Tracking The Spread Of The Flu Virus Through Wikipedia Traffic
Brett Smith for redOrbit.com – Your Universe Online
Some have suggested tracking the levels of specific Google searches can be used to determine the spread of an influenza epidemic, but a new study in the journal PLOS Computational Biology has found an even better internet-based measure – watching Wikipedia traffic.
By watching Wikipedia traffic for flu-related articles, the study team from Harvard Medical School was able to determine the level of flu infection in the United States population approximately two weeks earlier than information from the Centers for Disease Control and Prevention (CDC) is released and correctly determine the week of maximum influenza activity 17 percent more frequently than Google Flu Trends information.
In the study, the Harvard researchers first generated a list of relevant Wikipedia articles on influenza, influenza-like activity, or health generally speaking. These pages were derived from previous understanding of the subject, earlier released materials and professional opinion. The researchers also picked multiple articles and the main Wikipedia page to act as control markers for normal usage of the site.

-=-=-

Tasks for this exercise >>
A - Say whether each statement agrees with the article on tracking flu through Wikipedia traffic, answering yes or no and quoting the deciding words: (i) The researchers could gauge U.S. flu levels about two weeks before CDC information comes out. (ii) Wikipedia traffic pinpointed the peak week of flu activity 17 percent less often than Google Flu Trends. (iii) The main Wikipedia page served as a control marker.
B - Reproduce the passage of the article on tracking flu through Wikipedia traffic starting with "Tracking The Spread" and going on through "Flu Trends information.".
C - Carry on writing the article on tracking flu through Wikipedia traffic, picking up after its final sentence.

Extracted information >>
-=-=-

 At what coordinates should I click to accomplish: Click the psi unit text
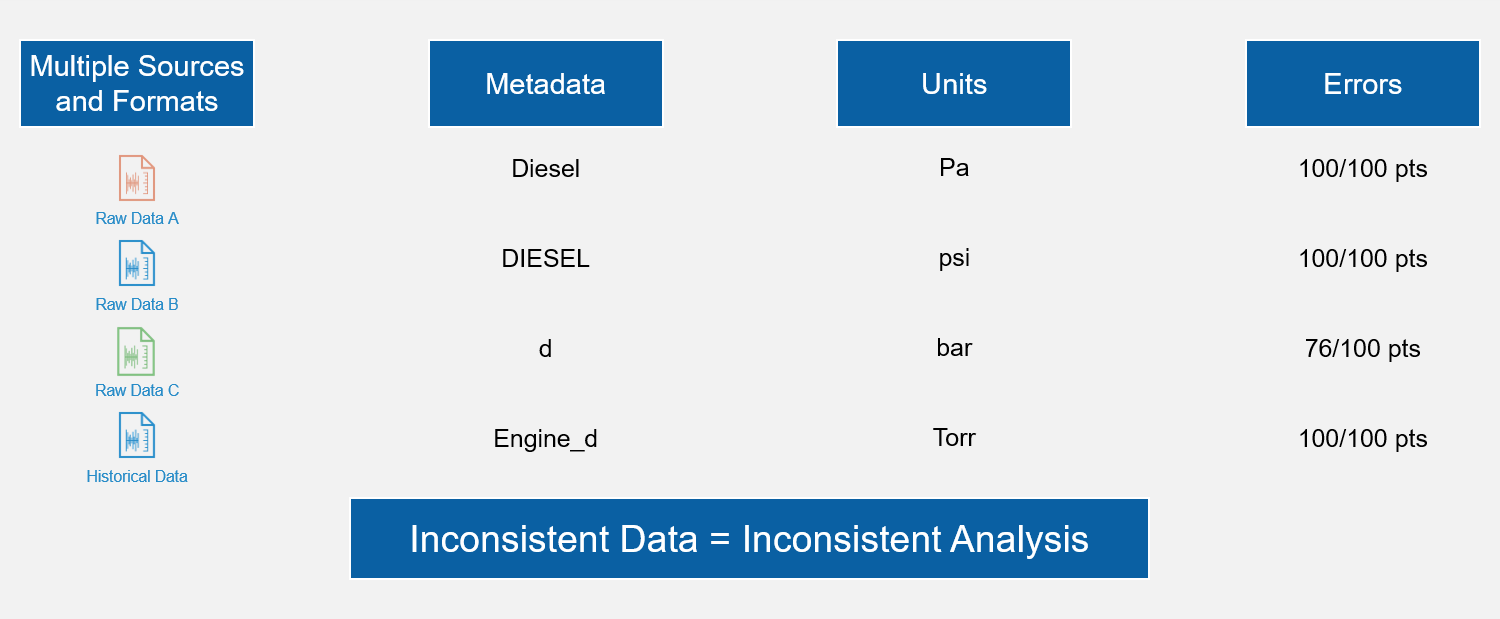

-=-=-

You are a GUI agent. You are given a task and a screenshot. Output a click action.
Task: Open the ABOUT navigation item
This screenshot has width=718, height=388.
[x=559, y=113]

-=-=-

Answers to the exercise >>
A -
(i) Yes: "approximately two weeks earlier than information from the Centers for Disease Control and Prevention (CDC) is released"
(ii) No: "correctly determine the week of maximum influenza activity 17 percent more frequently than Google Flu Trends information"
(iii) Yes: "The researchers also picked multiple articles and the main Wikipedia page to act as control markers for normal usage of the site."

B -
Tracking The Spread Of The Flu Virus Through Wikipedia Traffic
Brett Smith for redOrbit.com – Your Universe Online
Some have suggested tracking the levels of specific Google searches can be used to determine the spread of an influenza epidemic, but a new study in the journal PLOS Computational Biology has found an even better internet-based measure – watching Wikipedia traffic.
By watching Wikipedia traffic for flu-related articles, the study team from Harvard Medical School was able to determine the level of flu infection in the United States population approximately two weeks earlier than information from the Centers for Disease Control and Prevention (CDC) is released and correctly determine the week of maximum influenza activity 17 percent more frequently than Google Flu Trends information.

C -
The researchers noted that information of Wikipedia traffic is freely available through a project called Wikipedia Statistics. The Harvard team also used a third-party tool to more easily access the information that Wikipedia makes available and process the raw statistics into useful information such as daily article views.
The study team said data was collected from the earliest available date, December 10, 2007, through August 19, 2013. The data was then aggregated to the week level, with each week beginning on Sunday.
The researchers noted that the CDC gathers its flu data from sentinel sites around the US. These sites compile physician reports and the data is made available through the CDC’s FluView tool. Google’s weekly flu statistics are also freely available – through the company’s Google Flu Trends website. The team used a mathematical model that included the Wikipedia data to determine influenza activity.
The researchers saw that the average number of daily views of the “Influenza” Wikipedia article was nearly 31,000, but the total number of views ranged from about 3,000 to more than 330,000 per day. While some pages under observation had relatively few views, others had very high numbers of views per day, such as the Wikipedia Main Page, which had an average of 44 million views per day.
Using CDC data as their “gold standard,” the study team said values based on Wikipedia article view counts were able to estimate US flu activity within a reasonable range of error. The researchers did admit there are some potentially confounding factors which they could not account for – such as the fact that they were only following the English version of Wikipedia.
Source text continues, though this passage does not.